そしてショーゴは私をログハウスの私の部屋まで運んでベッドに降ろす。
「んで、どういうつもりなんだ?」
「助け舟のつもり」
「あれが助け舟になるのか…?」
「私としてはそう思ったんだけど…」
「まぁお前が助けようと思ってやったってことだな?」
「うん。迷惑だった?」
「んなことはねぇけどさ…。まぁいい、そろそろ戻るわ」
ショーゴはそう言って私から離れようとする。そんなショーゴの服の裾を私はすっと掴む。
「どうした?」
「ショーゴは、リンの事どう思ってるの?」
「どうって…」
「リンの事、好きじゃないの?」
「…好きだよ。お前と一緒ぐらいにな。まぁ幼馴染としてな」
「…そう…」
私はその答えを聞いて、ショーゴの服の裾を離す。
「じゃあ、俺行くからな」
「うん…」
そう言ってショーゴは歩きだす。そして部屋を出る時に私は一言言う。
「やっぱり…あの時の事…気にしてるの…?」
「…あれは俺らのせいだ。お前のせいじゃねえよ…」
「でも…」
「あの時、俺らが弱かったから起こったことだ。それにお前を巻き込んじまった…謝らねえといけねえのは俺らの方だろ…」
「あの時十分謝ってたじゃん…。あの時なんてリンは大泣きしてたし、ショーゴも鼻水垂らしてたし」
「たっ垂らしてねえよ!」
「ふふっ。でもショーゴ」
「なんだ?」
「もう、私の事…気にしなくていいんだよ…?」
「っ…!」
ショーゴはそのまま背を向けてその場を去って行った。
「少し…言いすぎちゃったかな…?」
でも、あの時私が犯した罪は二人の中に残ってしまった。十年以上経っても消える事がない罪。

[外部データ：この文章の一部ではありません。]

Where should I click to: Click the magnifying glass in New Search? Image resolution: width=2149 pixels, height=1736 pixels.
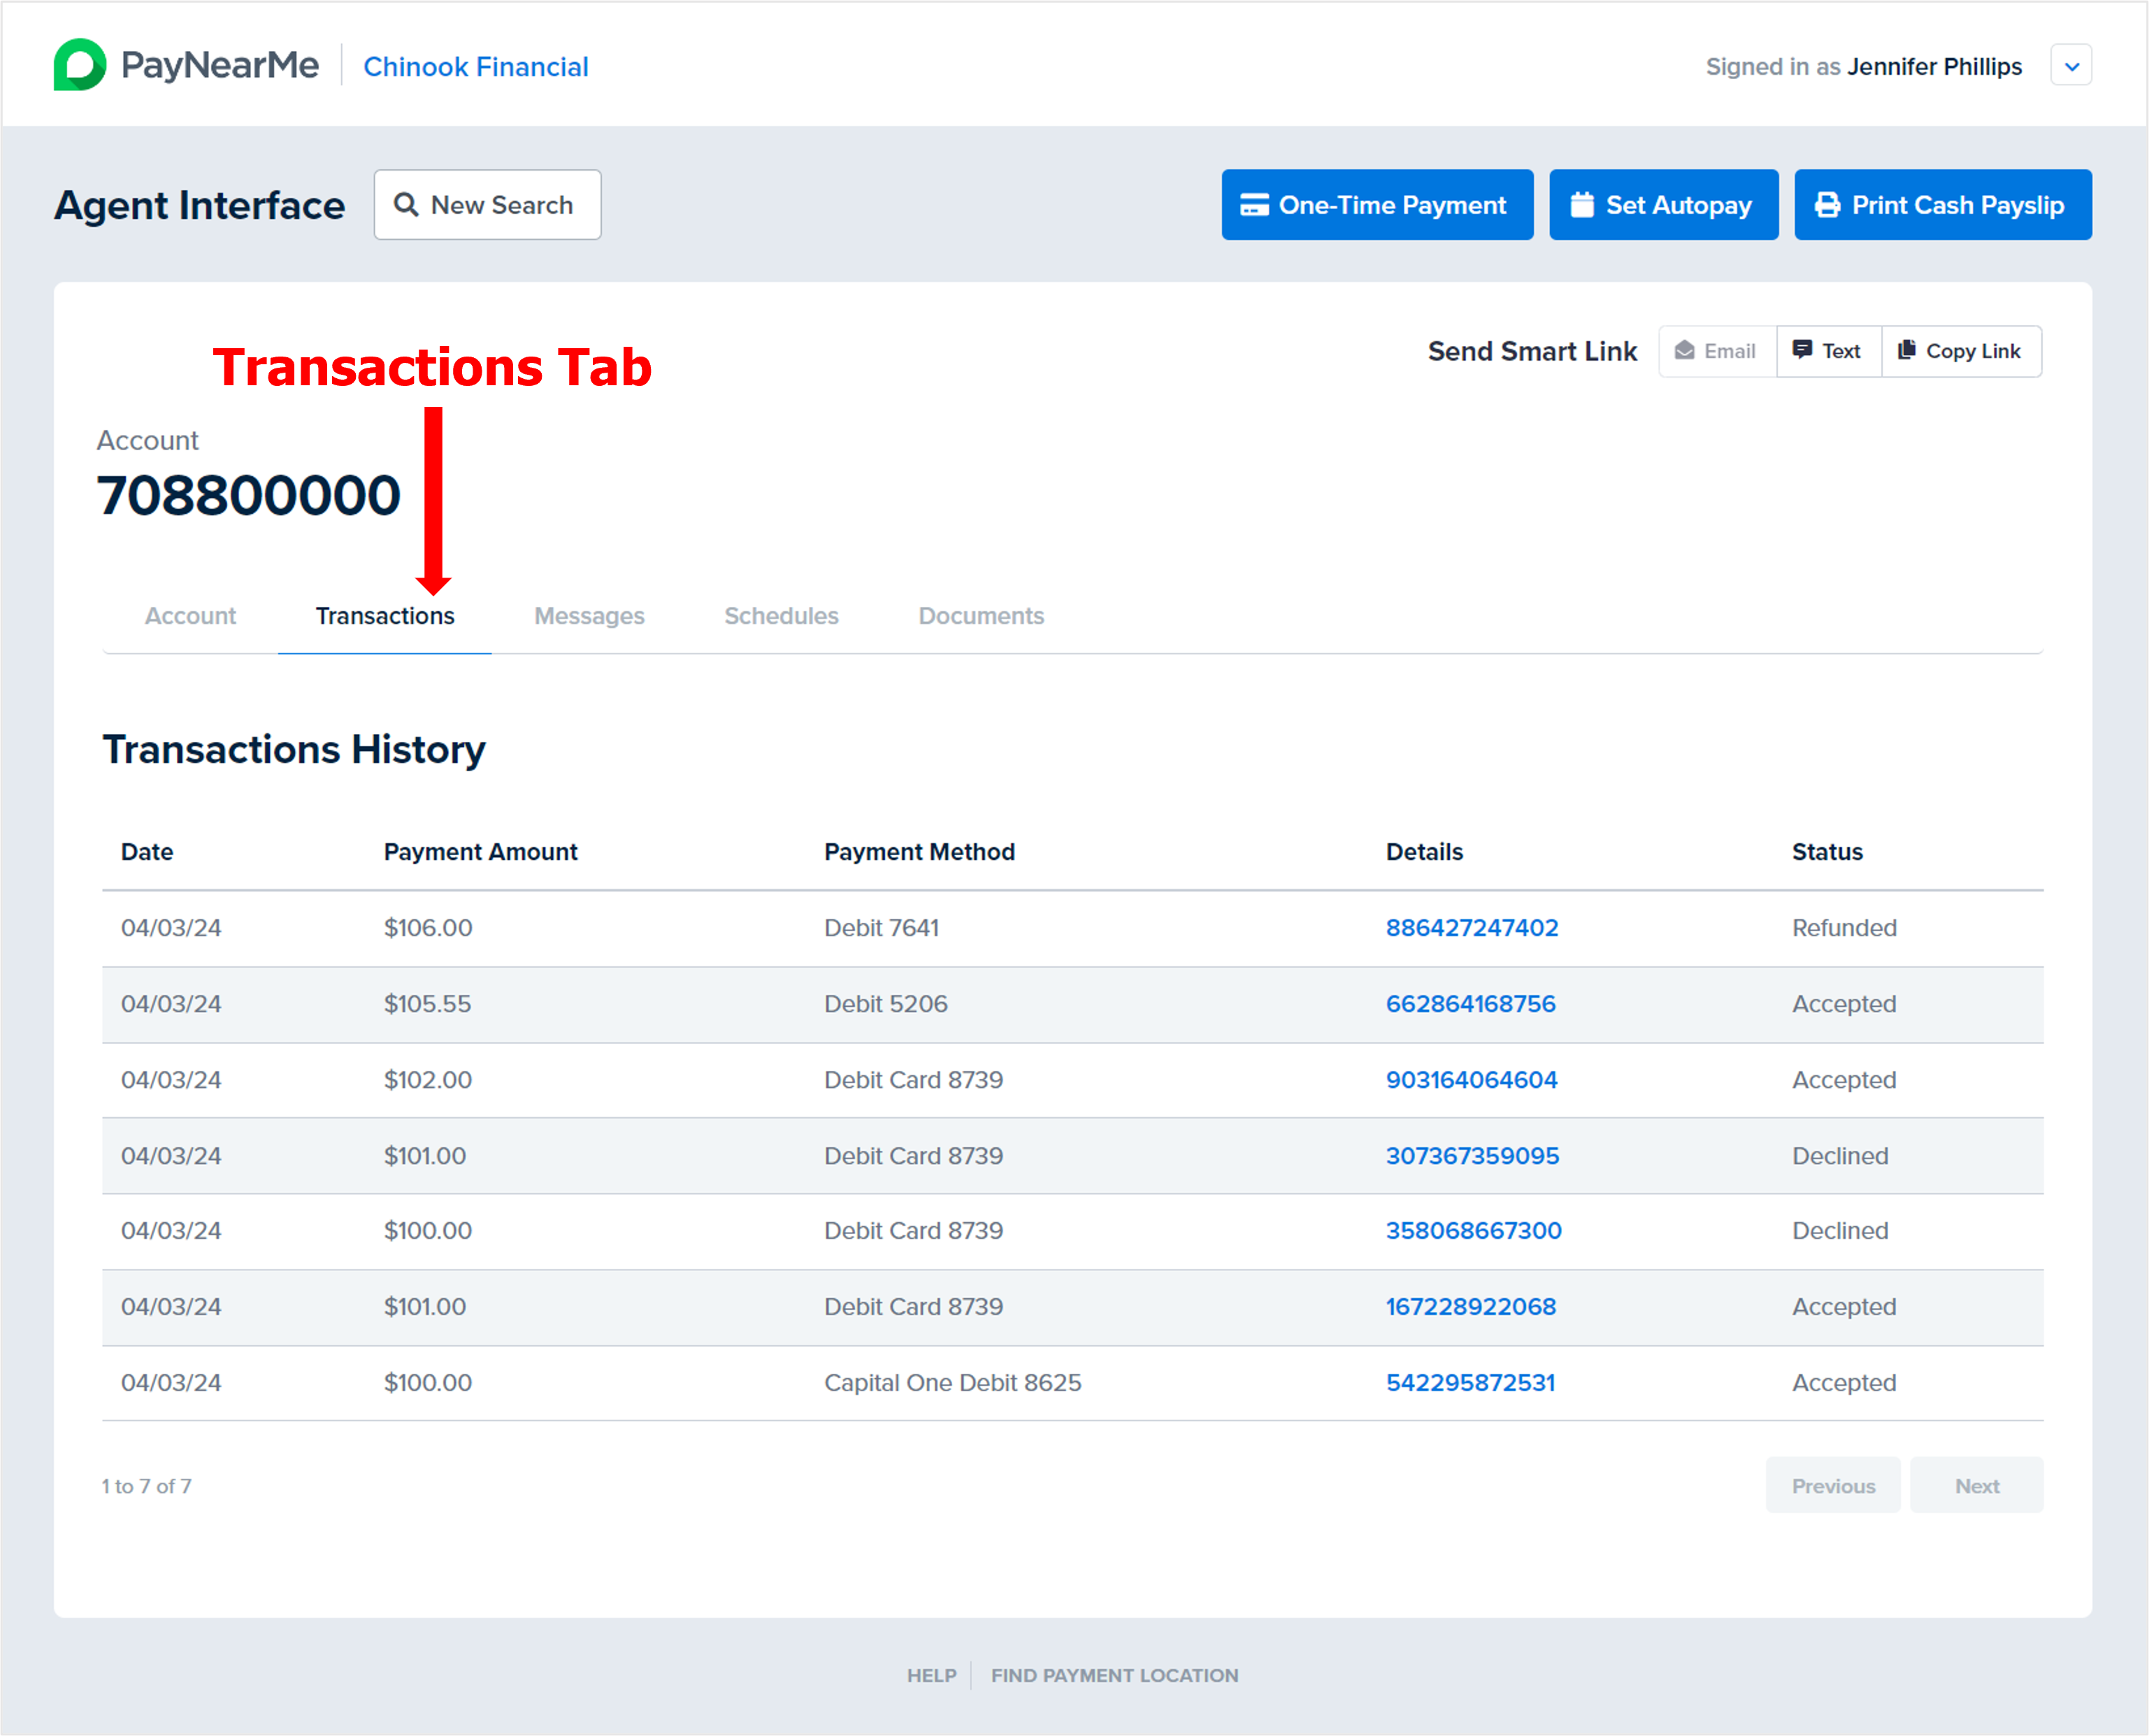click(406, 205)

二人に恋人が出来て、もう大丈夫だと思った。でも、二人はすぐに別れて私の元へと戻ってきた。二人が側にいてくれることは嬉しい。でも、二人は二人の幸せを求めていいはずなんだ。あの頃のように…。
「…レヴィ…かぁ…」
この世界で私の元にレヴィが来てくれた。レヴィ――レヴィアタンは嫉妬の大罪を司る悪魔。これは偶然だったのかな…? それとも必然なのかな…? 私の元に大罪を司る幻獣が来たことは…。
でも、私が背負う大罪だったら嫉妬じゃないよね…。私が犯した罪。大罪。それは、――なんだから…。
まぁ、私なんかが二人のことを心配してるなんて傲慢だと思われるけどね。
ふふっ…ホント…私って大罪だらけだなぁ…。だからジャックが言ったように、七つの大罪に狙われるような事になるのかなぁ…?
何故ラストがシリアス展開になったんだろうか…(無意識)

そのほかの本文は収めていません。